◆ Work to be completed ◆
Copy out the stretch of the data from the line containing "The width and" through the end, exactly as it appears, leaving out the pictures.

◆ Exercise inputs ◆
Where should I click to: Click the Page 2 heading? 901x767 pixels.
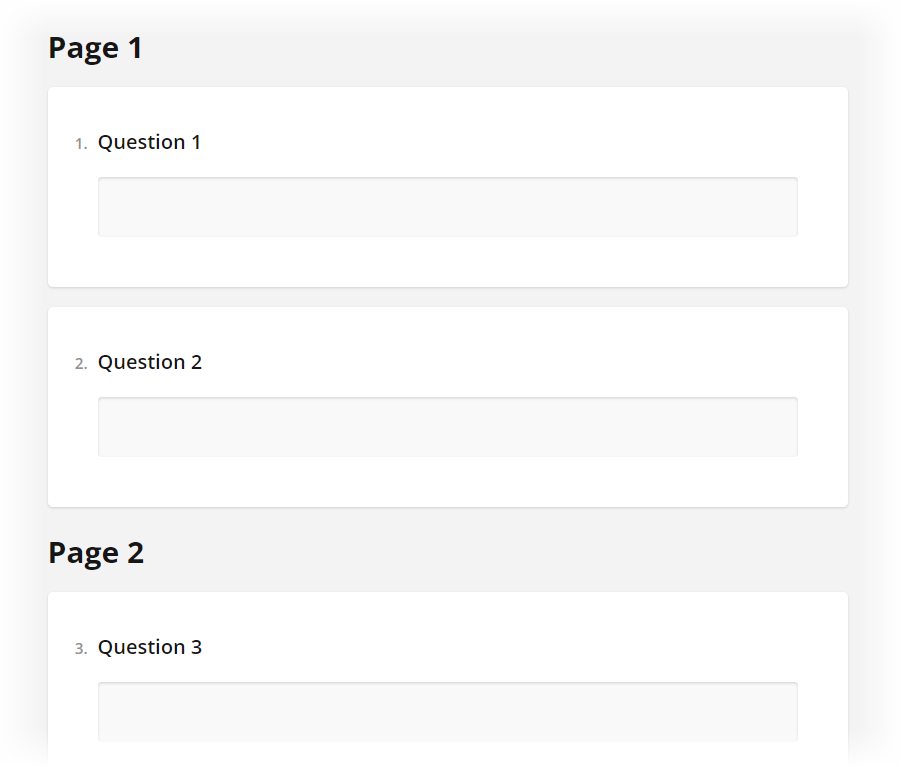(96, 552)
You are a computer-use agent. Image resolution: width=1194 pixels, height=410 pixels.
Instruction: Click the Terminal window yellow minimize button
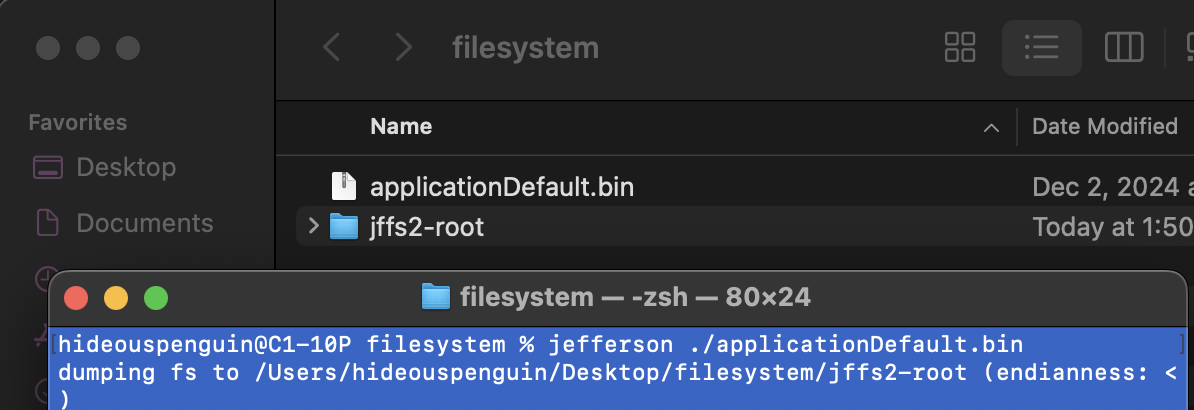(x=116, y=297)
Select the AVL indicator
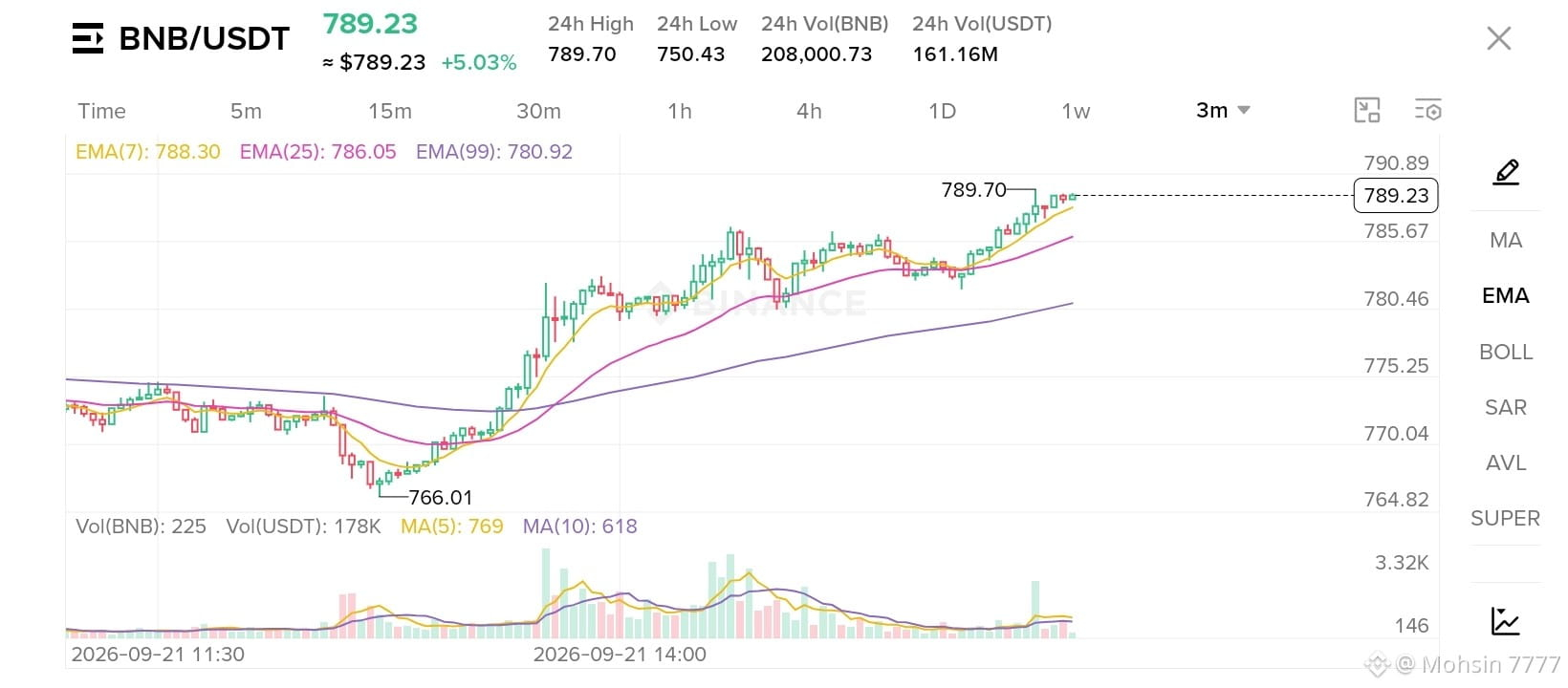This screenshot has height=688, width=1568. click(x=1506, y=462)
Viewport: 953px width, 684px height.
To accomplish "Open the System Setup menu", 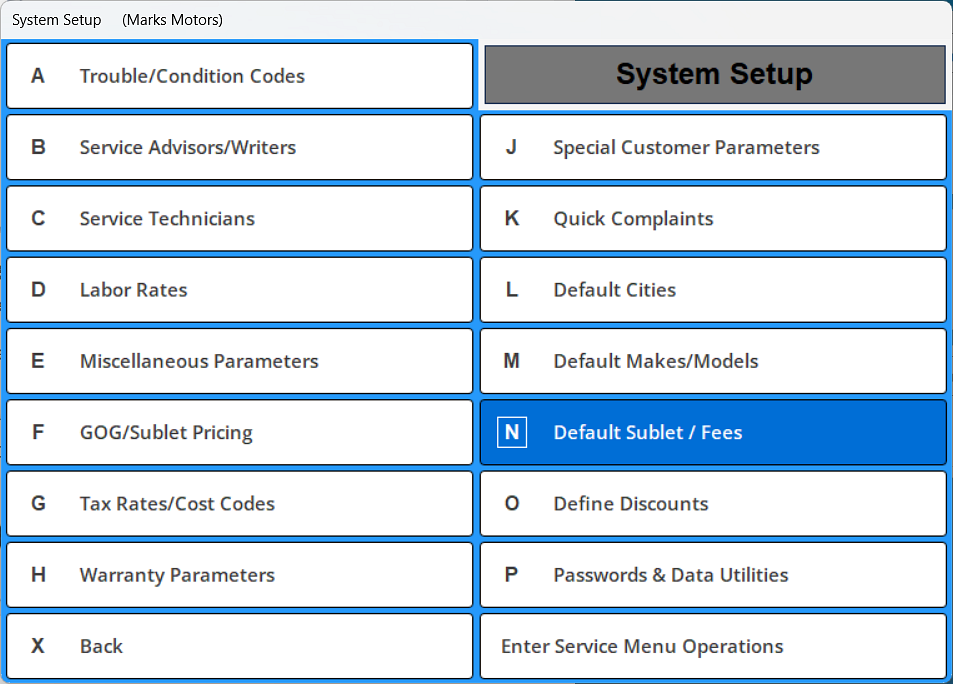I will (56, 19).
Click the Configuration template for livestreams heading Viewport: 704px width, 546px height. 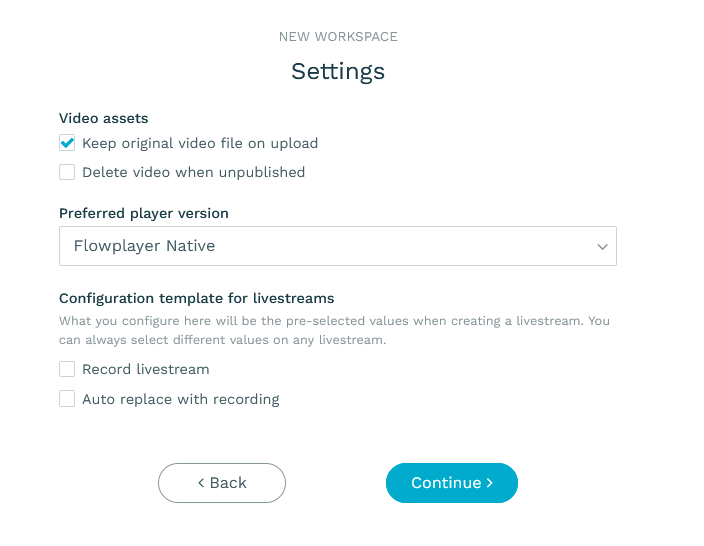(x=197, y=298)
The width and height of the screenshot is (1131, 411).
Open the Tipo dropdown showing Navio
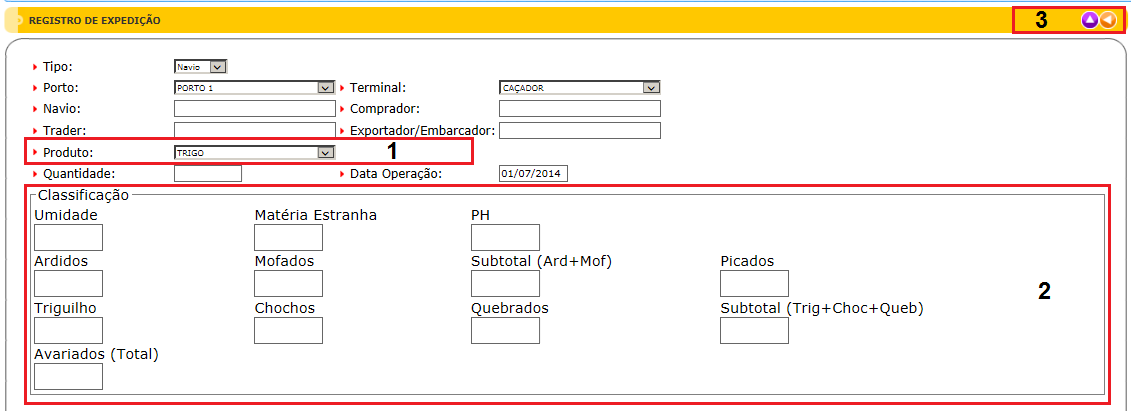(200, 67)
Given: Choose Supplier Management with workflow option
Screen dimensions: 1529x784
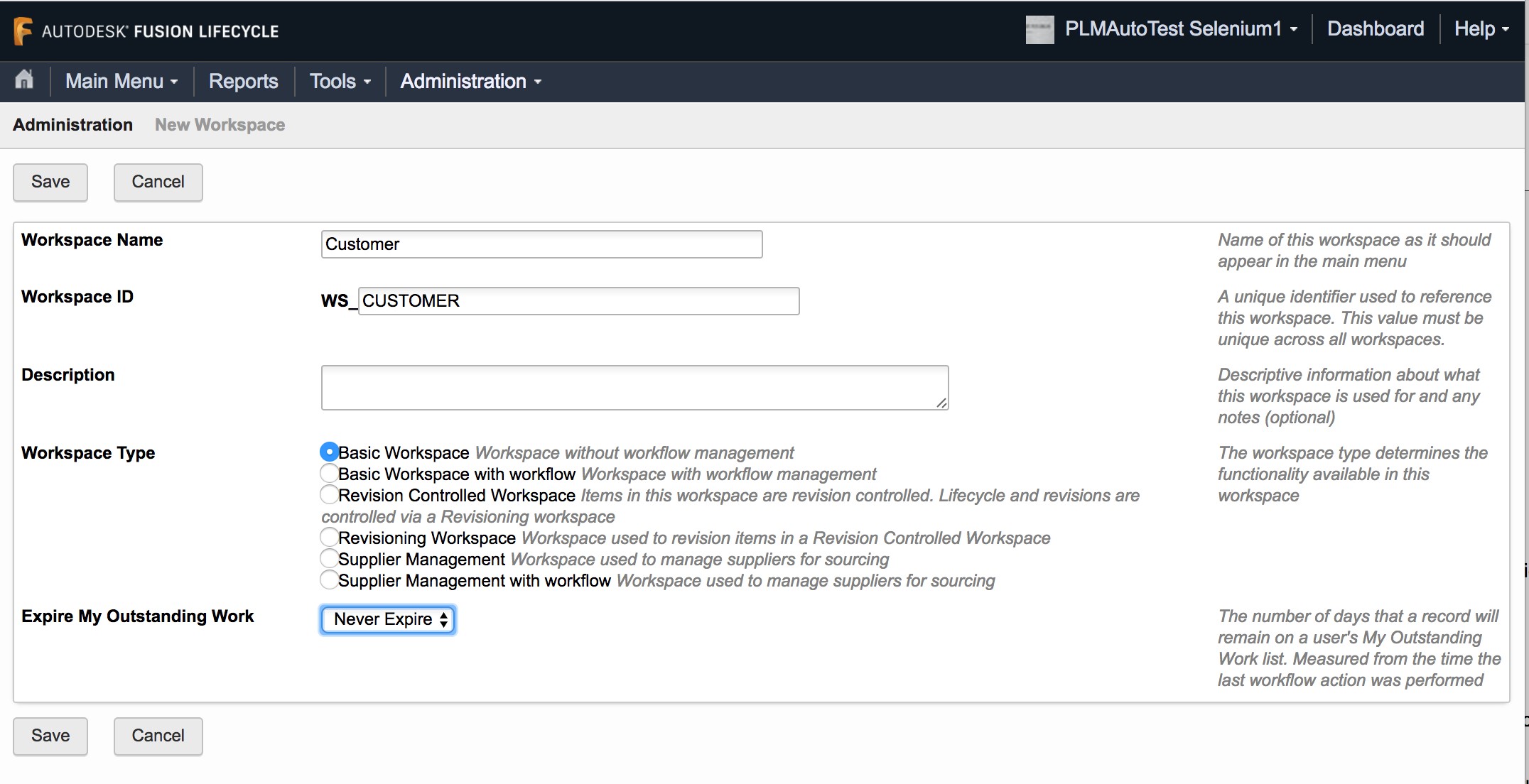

◆ Solution below ◆
The width and height of the screenshot is (1131, 411).
Open the Tipo dropdown showing Navio
(200, 67)
Given: Choose Supplier Management with workflow option
Screen dimensions: 1529x784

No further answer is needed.